“Jesus didn’t run projects, establish ministries, create programs, or put on events. He ate meals. If you routinely share meals and you have a passion for Jesus, then you’ll be doing mission. It’s not that meals save people. People are saved through the gospel message. Meals will create natural opportunities to share that message in a context that resonates powerfully with what you’re saying.”
I’m not sure that I agree with Chester on everything that he has written in this book, but it does serve to stretch your mind to think about being on mission for Jesus in a different way. It is undeniable, food is an important part of our lives. It is also undeniable, that food played a big role in the ministry of Jesus, and the Bible as a whole. Food has a way of creating friendships and enhancing intimacy in our relationships.
Just think about your High School cafeteria experience. If it is anything like mine, then who you ate your lunch with spoke volumes about you. Those were your friends. Those were your people. You didn’t dare leave your people. And the immaturity and cruelty of students created cliques, boundaries, and harshness. But the point remains the same. Eating with others, reveals what you feel about them. Just think about how couples get together. Its no surprise that eating together is big part of the dating process. This idea was only magnified in the ancient world. To eat with someone was to accept them.

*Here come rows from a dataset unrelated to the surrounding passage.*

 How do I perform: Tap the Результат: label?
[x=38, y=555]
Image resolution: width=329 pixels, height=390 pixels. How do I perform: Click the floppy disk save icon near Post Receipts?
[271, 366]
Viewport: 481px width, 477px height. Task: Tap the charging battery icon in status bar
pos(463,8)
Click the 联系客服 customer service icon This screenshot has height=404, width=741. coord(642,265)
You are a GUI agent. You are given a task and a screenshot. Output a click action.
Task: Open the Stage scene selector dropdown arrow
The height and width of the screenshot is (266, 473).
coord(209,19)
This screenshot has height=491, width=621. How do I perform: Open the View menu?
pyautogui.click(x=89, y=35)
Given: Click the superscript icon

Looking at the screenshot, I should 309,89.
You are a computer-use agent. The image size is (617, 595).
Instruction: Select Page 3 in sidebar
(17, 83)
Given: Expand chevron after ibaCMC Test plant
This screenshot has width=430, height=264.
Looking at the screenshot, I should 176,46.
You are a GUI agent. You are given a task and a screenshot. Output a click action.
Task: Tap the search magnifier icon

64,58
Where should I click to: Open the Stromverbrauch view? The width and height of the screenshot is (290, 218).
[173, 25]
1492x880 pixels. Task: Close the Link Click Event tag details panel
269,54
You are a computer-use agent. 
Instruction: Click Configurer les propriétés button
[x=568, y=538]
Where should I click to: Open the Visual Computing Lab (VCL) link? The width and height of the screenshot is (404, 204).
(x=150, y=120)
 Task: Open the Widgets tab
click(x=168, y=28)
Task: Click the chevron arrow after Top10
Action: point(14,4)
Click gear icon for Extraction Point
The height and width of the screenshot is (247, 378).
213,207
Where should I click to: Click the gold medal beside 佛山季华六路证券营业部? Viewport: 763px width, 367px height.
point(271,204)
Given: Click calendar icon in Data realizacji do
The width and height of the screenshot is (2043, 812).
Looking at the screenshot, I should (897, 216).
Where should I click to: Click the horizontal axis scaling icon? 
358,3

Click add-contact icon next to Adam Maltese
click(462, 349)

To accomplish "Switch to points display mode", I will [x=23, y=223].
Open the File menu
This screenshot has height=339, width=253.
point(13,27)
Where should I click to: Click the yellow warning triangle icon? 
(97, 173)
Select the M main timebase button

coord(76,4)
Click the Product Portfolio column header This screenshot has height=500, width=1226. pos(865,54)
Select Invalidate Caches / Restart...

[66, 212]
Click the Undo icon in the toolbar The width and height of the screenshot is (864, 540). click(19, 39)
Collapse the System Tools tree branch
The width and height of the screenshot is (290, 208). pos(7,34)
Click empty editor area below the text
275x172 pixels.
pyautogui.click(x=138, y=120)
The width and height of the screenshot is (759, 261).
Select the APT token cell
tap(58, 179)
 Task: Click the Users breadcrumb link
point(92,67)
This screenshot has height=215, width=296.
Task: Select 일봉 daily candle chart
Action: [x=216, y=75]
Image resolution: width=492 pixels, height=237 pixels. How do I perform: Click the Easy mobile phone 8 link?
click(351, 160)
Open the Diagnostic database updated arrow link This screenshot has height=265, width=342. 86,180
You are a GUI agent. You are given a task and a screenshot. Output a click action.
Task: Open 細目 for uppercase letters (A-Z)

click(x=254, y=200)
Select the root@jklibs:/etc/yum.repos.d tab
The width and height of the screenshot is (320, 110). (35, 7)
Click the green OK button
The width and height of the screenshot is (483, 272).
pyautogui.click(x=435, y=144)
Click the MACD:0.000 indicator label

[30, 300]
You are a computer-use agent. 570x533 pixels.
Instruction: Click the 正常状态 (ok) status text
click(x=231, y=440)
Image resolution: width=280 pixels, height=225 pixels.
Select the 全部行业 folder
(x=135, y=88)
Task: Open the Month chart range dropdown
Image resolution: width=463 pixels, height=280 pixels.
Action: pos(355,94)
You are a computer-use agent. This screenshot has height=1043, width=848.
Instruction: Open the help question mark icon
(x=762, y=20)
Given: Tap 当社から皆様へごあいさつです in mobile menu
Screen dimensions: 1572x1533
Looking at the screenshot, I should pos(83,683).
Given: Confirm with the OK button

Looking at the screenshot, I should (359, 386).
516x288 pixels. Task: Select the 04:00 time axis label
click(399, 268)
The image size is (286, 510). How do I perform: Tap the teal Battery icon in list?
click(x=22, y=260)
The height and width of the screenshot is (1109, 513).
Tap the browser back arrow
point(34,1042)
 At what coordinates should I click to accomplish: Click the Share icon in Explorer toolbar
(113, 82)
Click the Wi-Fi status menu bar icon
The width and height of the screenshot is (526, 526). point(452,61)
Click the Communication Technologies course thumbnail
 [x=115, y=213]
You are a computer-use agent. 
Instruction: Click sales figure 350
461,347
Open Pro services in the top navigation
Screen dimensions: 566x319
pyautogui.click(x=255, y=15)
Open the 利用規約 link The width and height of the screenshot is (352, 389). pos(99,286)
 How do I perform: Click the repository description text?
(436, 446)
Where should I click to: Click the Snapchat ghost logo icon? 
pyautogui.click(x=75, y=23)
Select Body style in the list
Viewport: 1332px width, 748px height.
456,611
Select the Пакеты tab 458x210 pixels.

In realizing how how eating with someone enhances that relationship, it makes good sense, as Chester argues, that these meal experiences can and should be used in order to share Jesus with others. But this requires more than just handing out a tract and never seeing that person again. This involves getting to know people and sharing in their lives. This involves investing in others. This involves reaching out to others that are different than us. Or, as in the case of Jesus, reaching out to the rejects, outcasts, and sinners of society.
This way the Gospel is not just heard, but can actually be seen lived out in real life. There is a lot to chew on in this book. Hospitality has largely become a lost art, but it can be used mightily for the glory of God.
*I apologize for the bad food puns….I couldn’t help myself.